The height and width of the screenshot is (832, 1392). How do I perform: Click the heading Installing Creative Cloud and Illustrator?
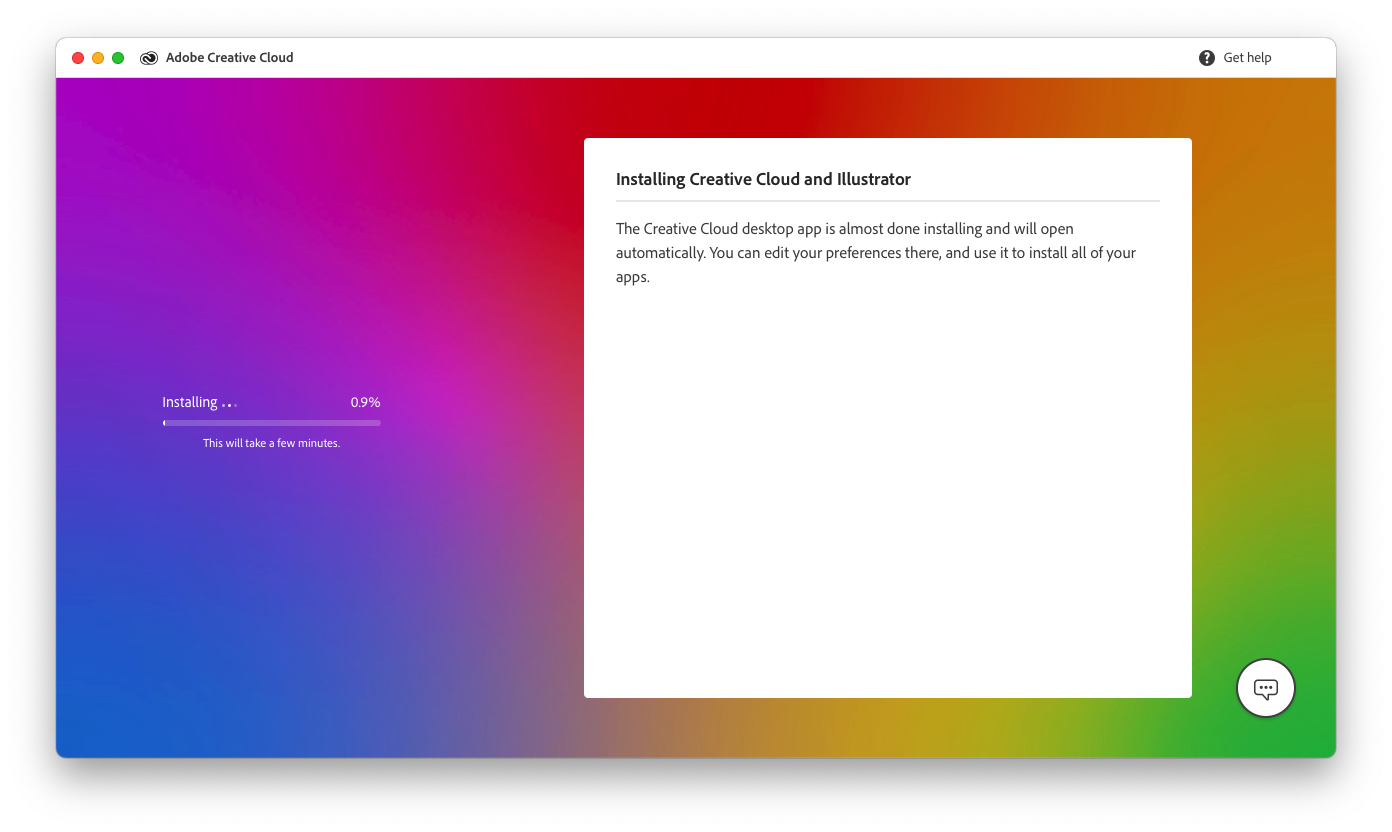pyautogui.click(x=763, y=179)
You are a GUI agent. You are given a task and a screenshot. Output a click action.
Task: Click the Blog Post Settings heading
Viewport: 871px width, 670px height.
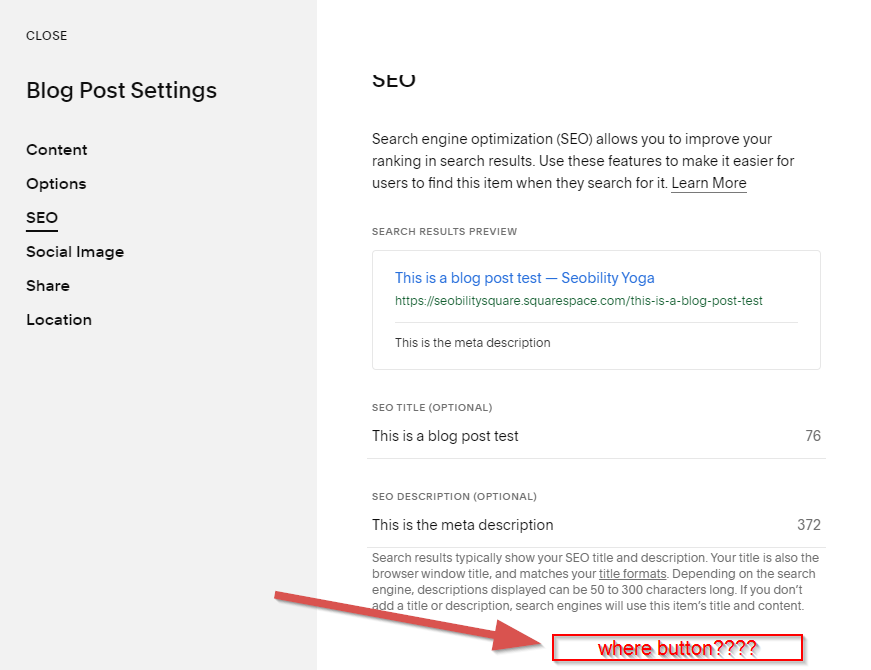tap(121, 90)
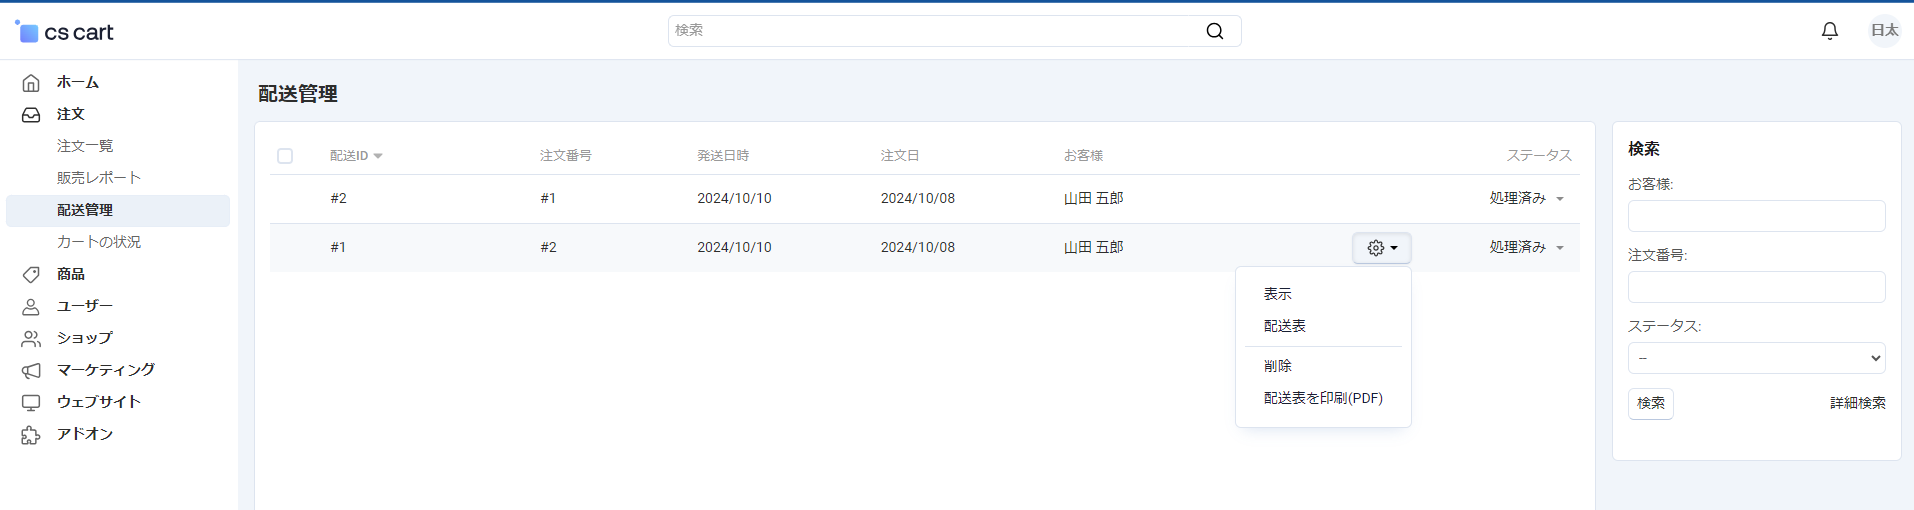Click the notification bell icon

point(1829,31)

——

WHAT YOU ARE ASKED TO DO:
The whole listing above is to be printed exactly; the pictures stay out.

REPLY TO THE TASK:
The height and width of the screenshot is (832, 1392). How do I perform: Click the heading Installing Creative Cloud and Illustrator?
pyautogui.click(x=763, y=179)
You are a GUI agent. You are given a task and a screenshot. Output a click action.
Task: Click the Blog Post Settings heading
Viewport: 871px width, 670px height.
tap(121, 90)
Click the notification bell icon

point(1829,31)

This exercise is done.